Сообщение это взорвало Салтычиху.
В последнее время, простив во всем молодого инженера, она все еще ждала его возвращения и даже была уверена в том и потому не принимала никаких мер к его отысканию в Москве. «Придет, мол, – думала она, – проголодается – и придет. А я пожурю его маленько и опять приму. Паренек-то он добрый, простой». Теперь оказывалось благодаря сообщению Фивы, что этот паренек, простой и добрый, совсем-таки ускользает из ее рук, ускользает безвозвратно, если женится, а он все-таки хотя и по-своему, но был дорог Салтычихе и составлял почти единственное и последнее ее утешение. Она любила Тютчева, но любовью странной, почти дикой. Что-то жестокое и ядовитое было в ее привязанности к молодому инженеру. Бывали минуты, ранее, в Троицком, когда Тютчев всецело принадлежал еще ей, что она, полная к нему особенной нежности, хотела кусать его, терзать, душить, даже резать ножом. В таком роде однажды и было нечто подобное, окончившееся тем, что взбешенный молодой человек, в свою очередь, сильным кулаком повалил Салтычиху на пол, и та от души хохотала, катаясь по полу, вся раскрасневшаяся, со сверкающими страстью глазами, говоря задыхающимся, хриплым голосом: «Вот это так, вот это по-молодецки! Ткни еще разок в морду-то, ткни, милой Тютченька!» Подобных сцен между ними более не повторялось, но и эту одну сцену Салтычиха помнила до сих пор, и всякий раз, когда она вспоминала о своем Тютченьке, он непременно представлялся ей бьющим ее здоровым своим кулаком в грудь.

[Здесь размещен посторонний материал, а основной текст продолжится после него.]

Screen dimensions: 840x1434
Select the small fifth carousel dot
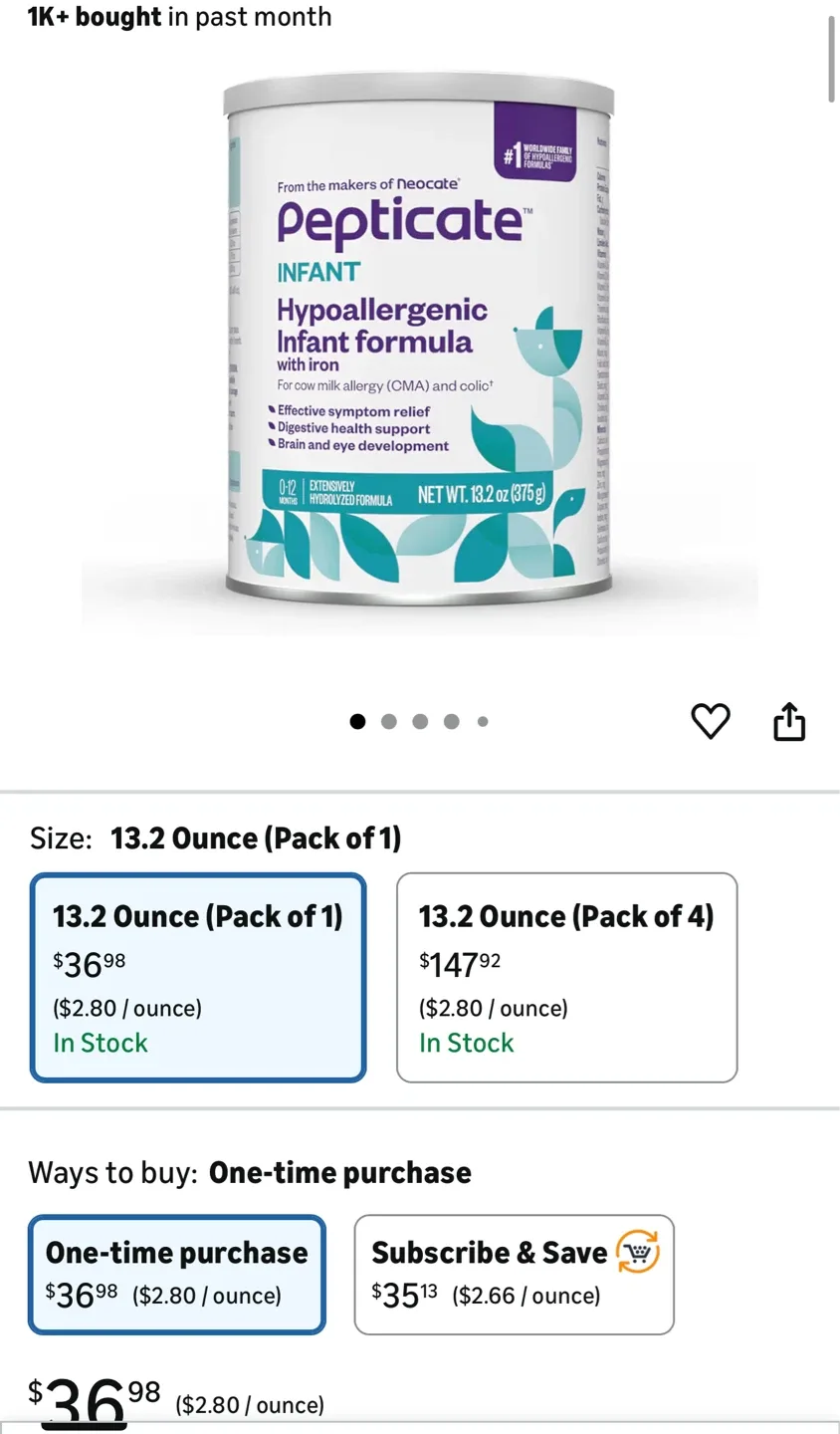[483, 721]
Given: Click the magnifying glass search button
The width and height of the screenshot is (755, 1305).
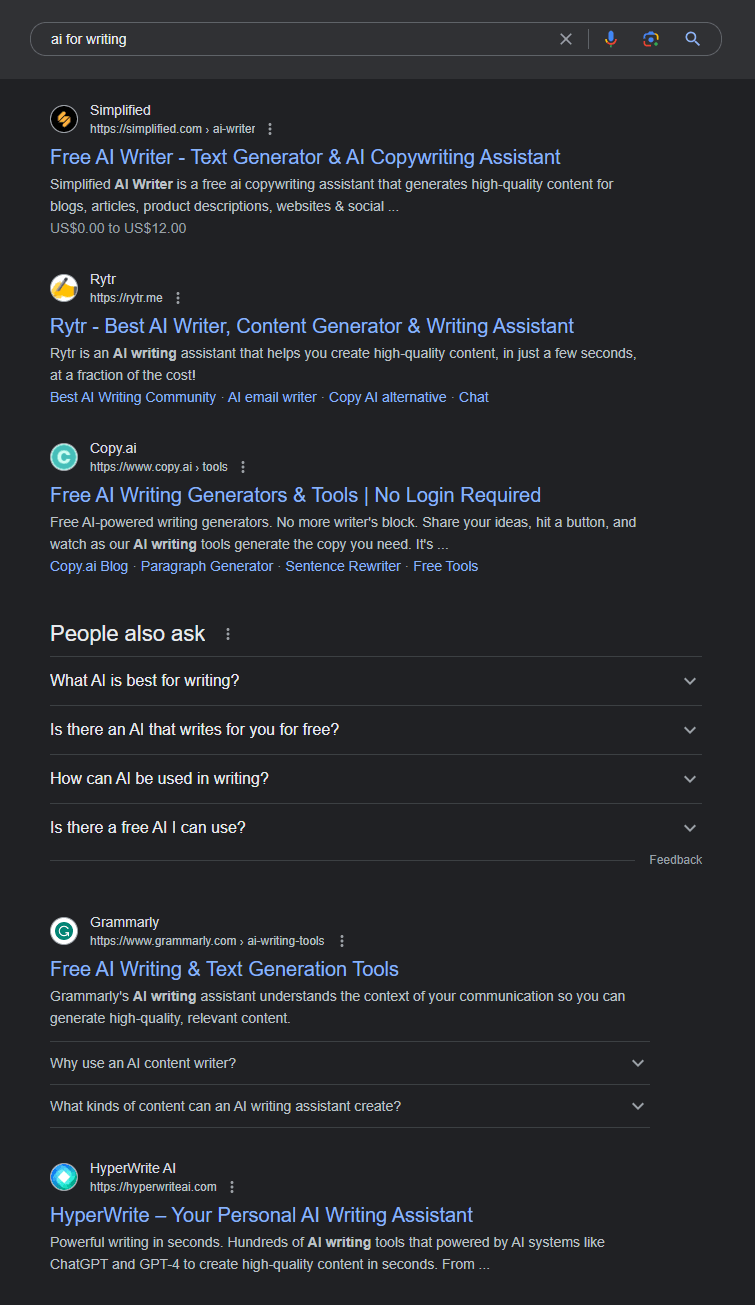Looking at the screenshot, I should click(692, 39).
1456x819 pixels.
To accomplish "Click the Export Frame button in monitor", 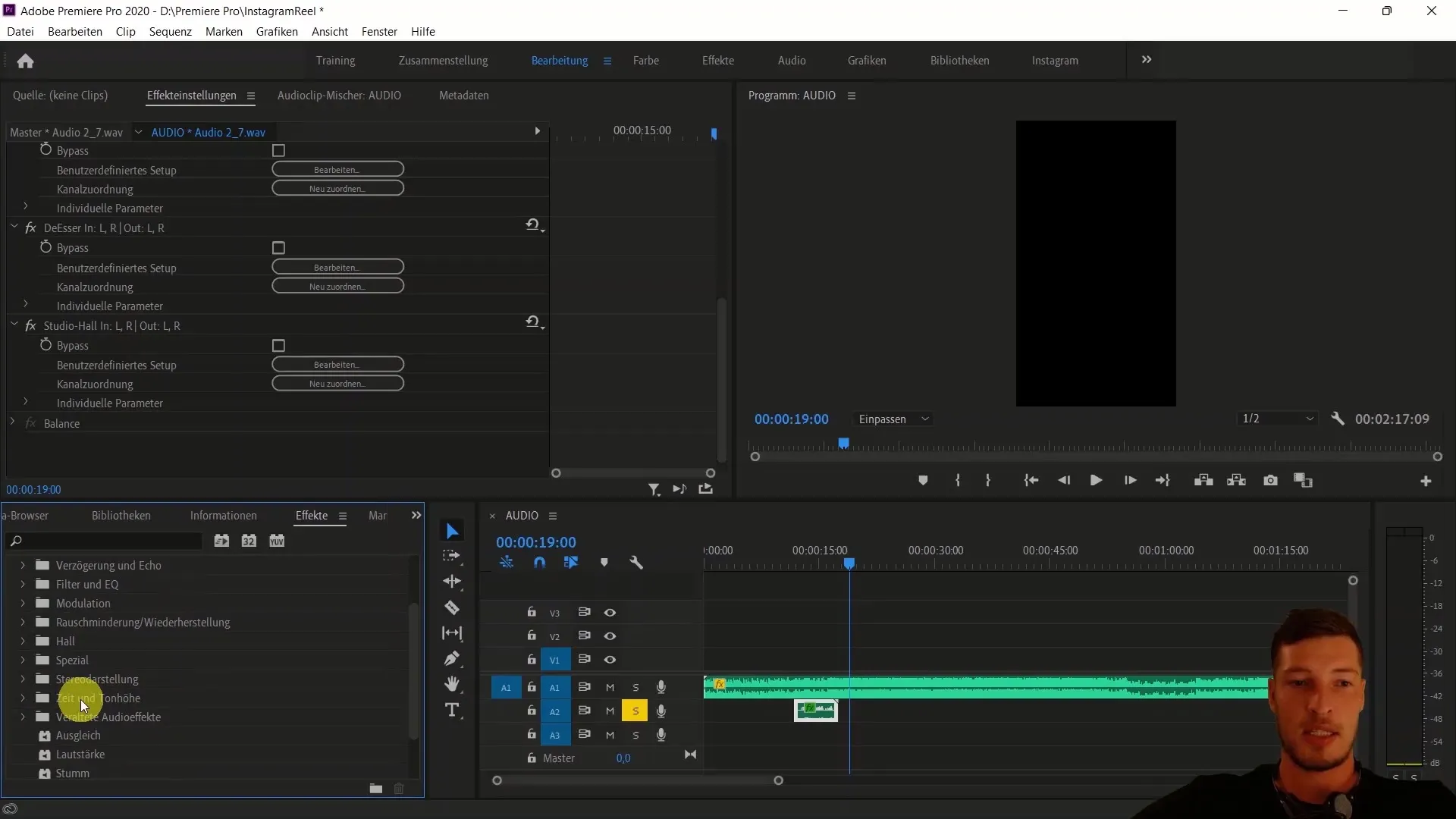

Представился Тютчев Салтычихе в подобном виде и теперь, при сообщении Фивы о его измене. Дикая любовь, смешанная со зверской злостью, охватила ее женское сердце, и ей не хотелось верить тому, о чем сообщила ей Фива.
– Врешь! Врешь, старая карга! – захрипела она, в одно и то же время бледнея и краснея от негодования и бешенства.
– Не вру, не вру, ей-богу, не вру! – зашамкала и закрестилась Фива. – Все доподлинно разузнала. А живет он, благодетельница, на Самотеке, у Троицы. Там же и потаскушка его в своем домишке проживает. Он у нее.